The investments that were made by Facebook previously in the news business segment were designed to encourage or force the media house to publish news on Facebook’s platform. Eventually, this model hurt many of the recipients as Facebook shifted its strategies.
Campbell Brown, Facebook’s vice president of Global News Partnerships, said Facebook would continue its fight against fake news, misinformation, and low-quality news on its platform. Along with that, it has an opportunity and responsibility to help local news business to grow and thrive.
Earlier Facebook was criticized heavily for its role in promoting hate speech, misinformation, and political meddling.

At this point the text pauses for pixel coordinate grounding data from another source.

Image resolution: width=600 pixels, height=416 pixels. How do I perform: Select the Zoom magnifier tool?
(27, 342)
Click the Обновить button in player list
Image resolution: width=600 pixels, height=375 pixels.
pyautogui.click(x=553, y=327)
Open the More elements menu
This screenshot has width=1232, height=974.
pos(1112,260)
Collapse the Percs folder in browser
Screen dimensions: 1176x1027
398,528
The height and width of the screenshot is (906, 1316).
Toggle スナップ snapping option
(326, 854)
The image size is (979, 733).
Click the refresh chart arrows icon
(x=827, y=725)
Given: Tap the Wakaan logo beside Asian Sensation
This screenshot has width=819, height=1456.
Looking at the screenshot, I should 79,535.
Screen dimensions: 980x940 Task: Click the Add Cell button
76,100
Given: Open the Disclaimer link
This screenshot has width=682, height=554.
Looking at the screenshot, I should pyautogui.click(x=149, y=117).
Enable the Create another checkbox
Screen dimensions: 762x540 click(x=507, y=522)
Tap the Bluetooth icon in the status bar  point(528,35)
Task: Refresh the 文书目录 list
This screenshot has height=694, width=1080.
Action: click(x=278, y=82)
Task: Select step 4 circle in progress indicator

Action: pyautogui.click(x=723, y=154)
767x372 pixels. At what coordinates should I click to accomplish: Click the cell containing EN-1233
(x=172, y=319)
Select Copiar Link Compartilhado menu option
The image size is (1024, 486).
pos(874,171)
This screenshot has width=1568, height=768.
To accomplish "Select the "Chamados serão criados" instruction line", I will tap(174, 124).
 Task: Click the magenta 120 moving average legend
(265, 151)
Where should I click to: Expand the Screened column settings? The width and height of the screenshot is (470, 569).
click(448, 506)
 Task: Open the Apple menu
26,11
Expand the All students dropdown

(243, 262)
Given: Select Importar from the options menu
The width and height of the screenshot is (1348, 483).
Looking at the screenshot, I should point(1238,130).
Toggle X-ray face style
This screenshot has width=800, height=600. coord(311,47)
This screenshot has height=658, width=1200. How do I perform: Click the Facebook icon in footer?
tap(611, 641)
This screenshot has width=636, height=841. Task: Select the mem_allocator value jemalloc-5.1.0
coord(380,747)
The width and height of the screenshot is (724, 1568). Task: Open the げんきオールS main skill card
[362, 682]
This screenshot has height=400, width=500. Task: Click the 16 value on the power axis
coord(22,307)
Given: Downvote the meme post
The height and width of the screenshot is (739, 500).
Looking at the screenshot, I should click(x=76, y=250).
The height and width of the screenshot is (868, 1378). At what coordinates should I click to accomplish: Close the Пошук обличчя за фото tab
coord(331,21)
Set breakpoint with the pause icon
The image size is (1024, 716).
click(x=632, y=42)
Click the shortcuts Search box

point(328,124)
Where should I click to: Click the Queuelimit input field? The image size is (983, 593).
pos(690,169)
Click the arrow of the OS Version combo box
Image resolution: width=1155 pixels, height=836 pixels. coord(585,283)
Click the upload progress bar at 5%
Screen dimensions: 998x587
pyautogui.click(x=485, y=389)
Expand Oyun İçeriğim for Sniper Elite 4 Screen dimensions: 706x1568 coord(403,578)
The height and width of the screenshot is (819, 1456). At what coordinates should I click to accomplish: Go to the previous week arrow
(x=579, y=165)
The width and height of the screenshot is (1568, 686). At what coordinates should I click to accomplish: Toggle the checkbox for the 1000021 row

The first round of investment will be done in the United States. It will help augment resources for the local news businesses for local reporting, help research how to use technology to improve news gathering and create new products, recruit trainee community journalists and place them in local newsrooms and also help fund a program modeled after the Peace Corp, which will place 1,000 journalists in local newsrooms over the next five years.
Pulitzer Center will receive the first round of investment, Report for America, Knight-Lenfest Local News Transformation Fund, the Local Media Association, and Local Media Consortium, the American Journalism Project and the Community News Project.
Fran Wills, CEO of the Local Media Consortium, an alliance of 80 news companies representing 2,200 outlets said Facebook is helping the local news businesses to create new and unique news content for the community; it will in return open multiple revenue streams by attracting advertisers. Ultimately this will help the local businesses to grow like anything.
Last December, Facebook announced making an investment of $6 million in local publishers in Britain. It also has plans to expand the investment in the existing “Accelerator” program, which was launched last year to help local media businesses like San Francisco Chronicle and the Denver Post improving their news reporting in order to attract more number of subscribers and membership donations.